The driver leads Ellen to a heavy metal door and rings a bell in the panel beside it. The panel only has The Club engraved in it.

I shiver in my coat and wonder if I was supposed to dress better. More elegantly, like her. I always thought underground fights took place in a pit with sweaty half-naked men yelling and dogs barking and women in skimpy bikinis slithering down poles.

The door cracks open and a suspicious face appears. The driver tells him something in a voice so deep and low it lifts the hairs on my arms, and the door opens wide.

“Mrs. Morris,” the man at the door says, a huge guy, at least six feet four, his craggy face set in lines of great shock.

“In the flesh,” Ellen says as she walks into the club, her head held high. “Thank you, James, you can go now. I’ll be fine. Come along, Pax, my dear.”

James. I snicker as I enter, because come on, a driver called James? Can you get any more clichéd? But then my snicker turns into a gasp.
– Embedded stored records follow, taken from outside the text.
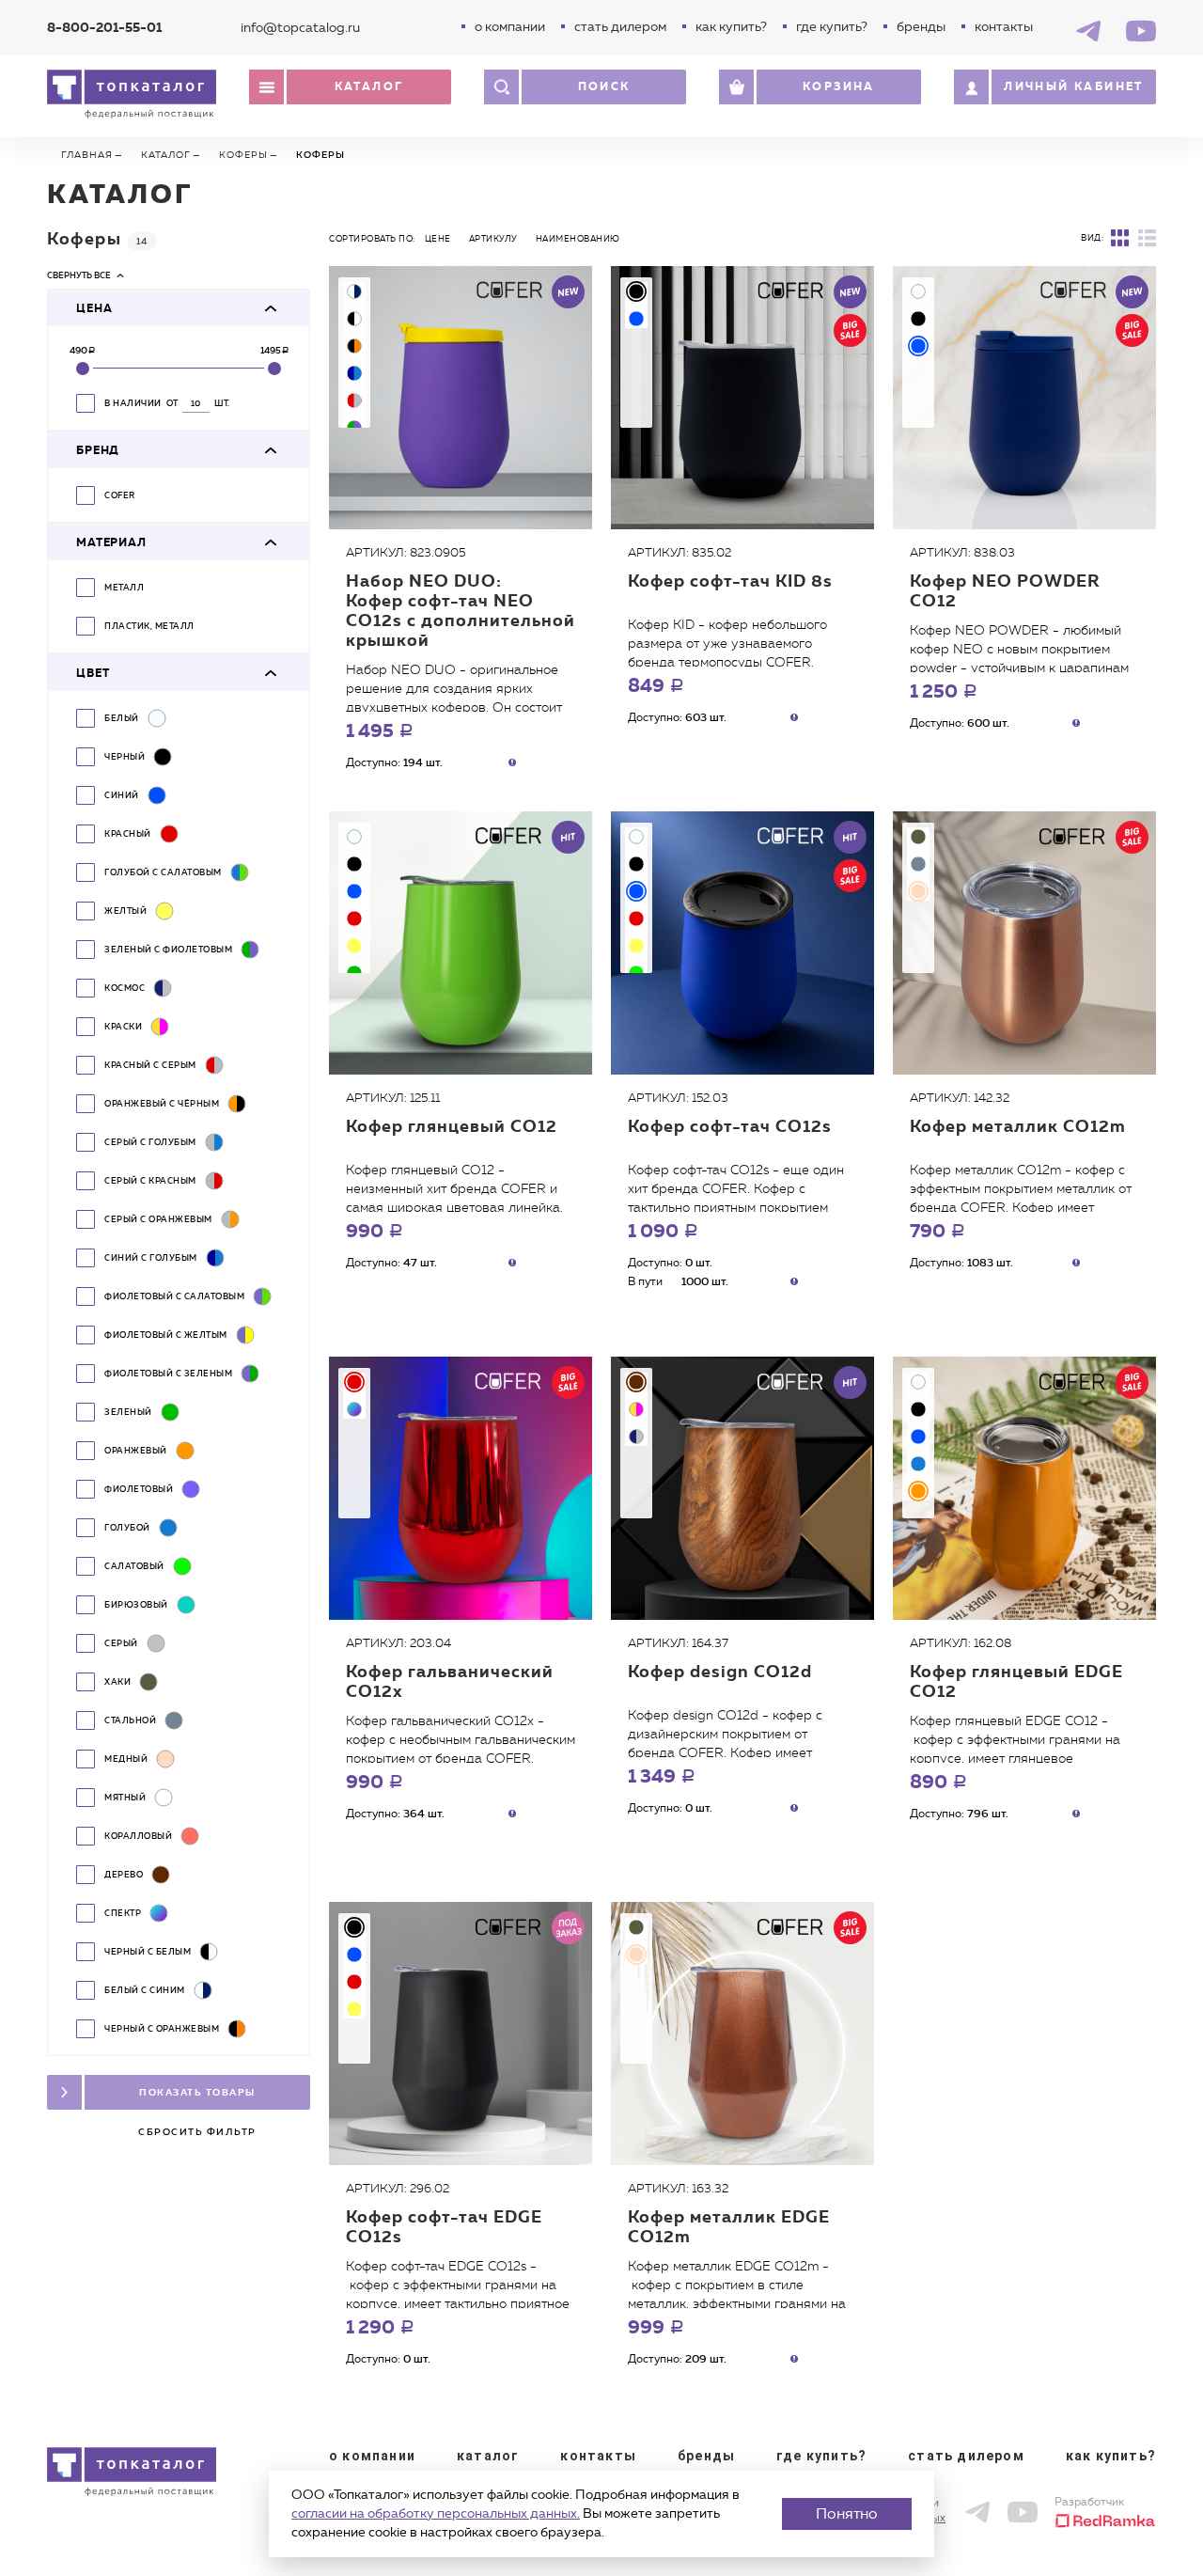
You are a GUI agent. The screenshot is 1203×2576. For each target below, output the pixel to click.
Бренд (97, 450)
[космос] (636, 1436)
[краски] (636, 1409)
Because the inside of the club is nothing like I imagined. It’s like an amphitheater with seats going down in rows to the ring. Around the perimeter there are raised platforms with couches and tables laden with bottles and glasses. And although not everyone we pass is dressed like they’re going to a gala, they sure have taken care with their appearance.

Gelled-back hair, flashy jewelry, fancy brands flashing on clothes, smartphones glittering with Swarovski crystals and God knows what else.

Holy crap, the place is packed.

“No way we’re getting a seat in here,” I mutter as I follow Ellen down the steps between rows. “I can stand, no problem, but—”

“Stop worrying, dear.” She turns to me, links her arm with mine, and leans in as if to confess a secret. “Everything will be all right.”

Not so sure about that, but her confidence gives my frail hope a boost and I nod.

A woman clad in a dress so tight I wonder how she can breathe accosts us and smiles brightly at Ellen.